Early detection of congenital anomalies during pregnancy can prevent them. Regardless of maternal age or the likelihood of chromosomal abnormality, all pregnant patients should be informed about and given the option of prenatal screening (serum screening with or without NT ultrasound) as well as diagnostic testing (chorionic villus sampling [CVS] or amniocentesis) to determine whether they have a high or low risk of developing an aneuploid foetus with the aid of trisomy screening.
Dheeraj Jain, Founder Redcliffe Labs said, “This focused deep research is published in the International Journal of Reproduction, Contraception, Obstetrics & Gynaecology. This is the first of its kind unique paper in India and being the most populated country on earth with 23 million births last year, unfortunately no scientific data on Antenatal Risk Assessment performed in Indian women is available”

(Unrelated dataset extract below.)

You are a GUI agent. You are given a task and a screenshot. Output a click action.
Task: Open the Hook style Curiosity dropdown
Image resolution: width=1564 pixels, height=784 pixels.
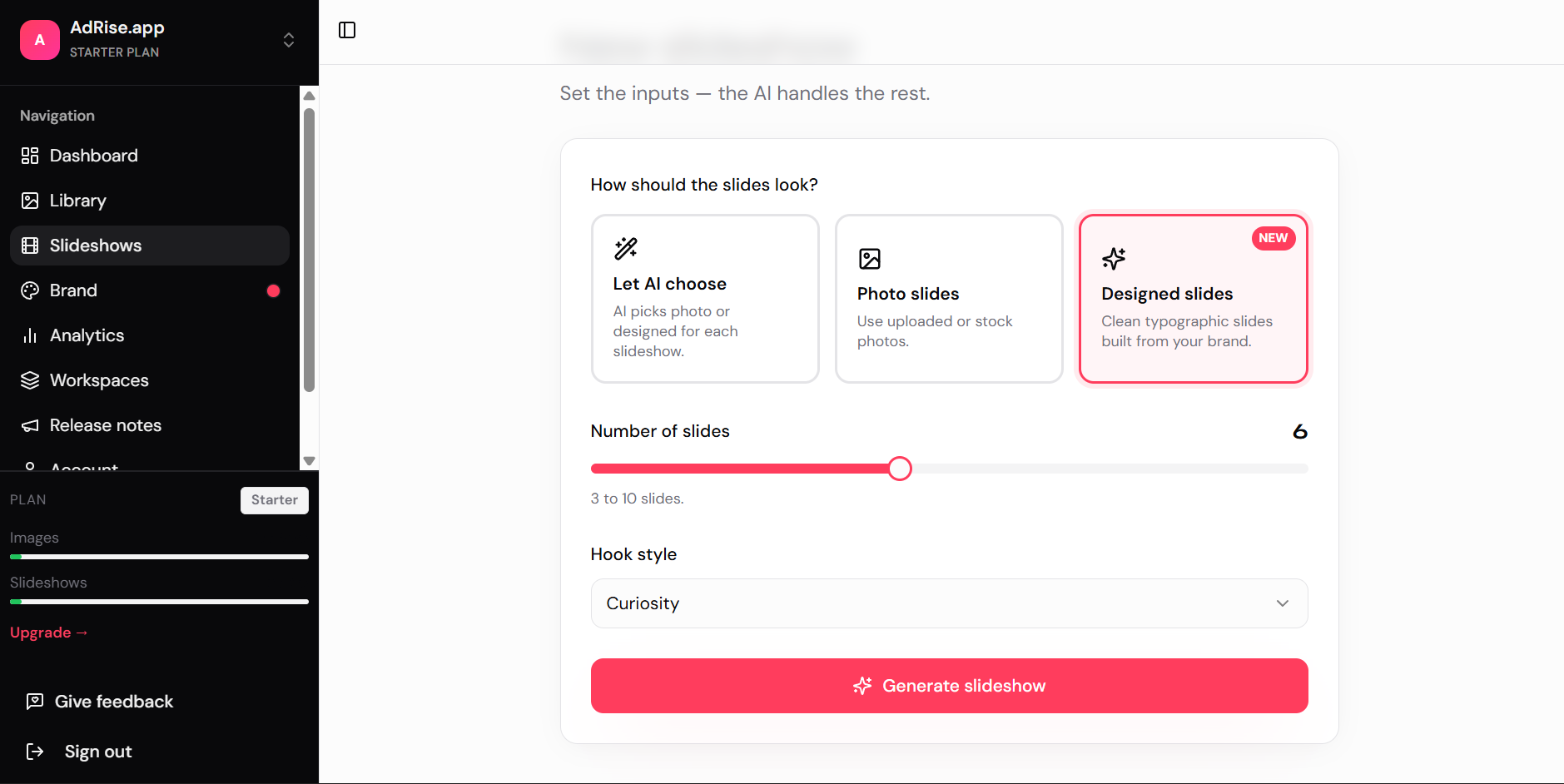tap(949, 603)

One of the key findings of this study is the importance of a detailed risk assessment using a combination of factors rather than relying solely on maternal age as a risk indicator. While it is widely believed that women above the age of 35 have an increased risk of giving birth to children with chromosomal abnormalities, the research conducted by Redcliffe reveals that age alone may not accurately reflect the true risk. By incorporating high levels of Free Beta HCG, low levels of PAPP-A hormones, high NT values, and the status of the nasal bone, the research team successfully correlated these factors with a higher probability of positive chromosomal anomalies in the fetus.
Dr. Sohini Sengupta, the lead researcher, expressed her excitement about the research findings, stating, “This study is unique because it fills a critical knowledge gap in antenatal risk assessment in Indian women. By collaborating with Roche Diagnostics India to utilise their advanced diagnostic instrument the cobas® 8000, and Elecsys® PAPP-A & Elecsys® free βhCG, we were able to obtain accurate data and generate valuable insights. We believe that this research will contribute to improved medical decision-making and patient outcomes across all genres.”
Dr. Sandeep Sewlikar, Head – Medical, Scientific and Regulatory Affairs, Roche Diagnostics India commented, “We are committed to ensuring that women benefit from tailored and equitable healthcare programmes across all stages of their life. We are therefore constantly working towards advancing diagnostic tools through research and innovation to enable better clinical decision. Our collaboration with Redcliffe and Dr. Sohini highlights our commitment to improving patient outcomes in the field of prenatal care. We are pleased to have contributed our advanced technologies to this research, which has the potential to make a significant impact on the lives of women and their unborn children.”
This pioneering research work at Redcliffe, on prenatal screening for chromosomal anomalies conducted by Dr. Sohini and her team, signifies a major step forward in the field of prenatal care. The study’s findings have the potential to positively impact the lives of countless women and their unborn children, empowering healthcare professionals with critical information for informed decision-making.
Elecsys & cobas are trademarks of Roche Diagnostics.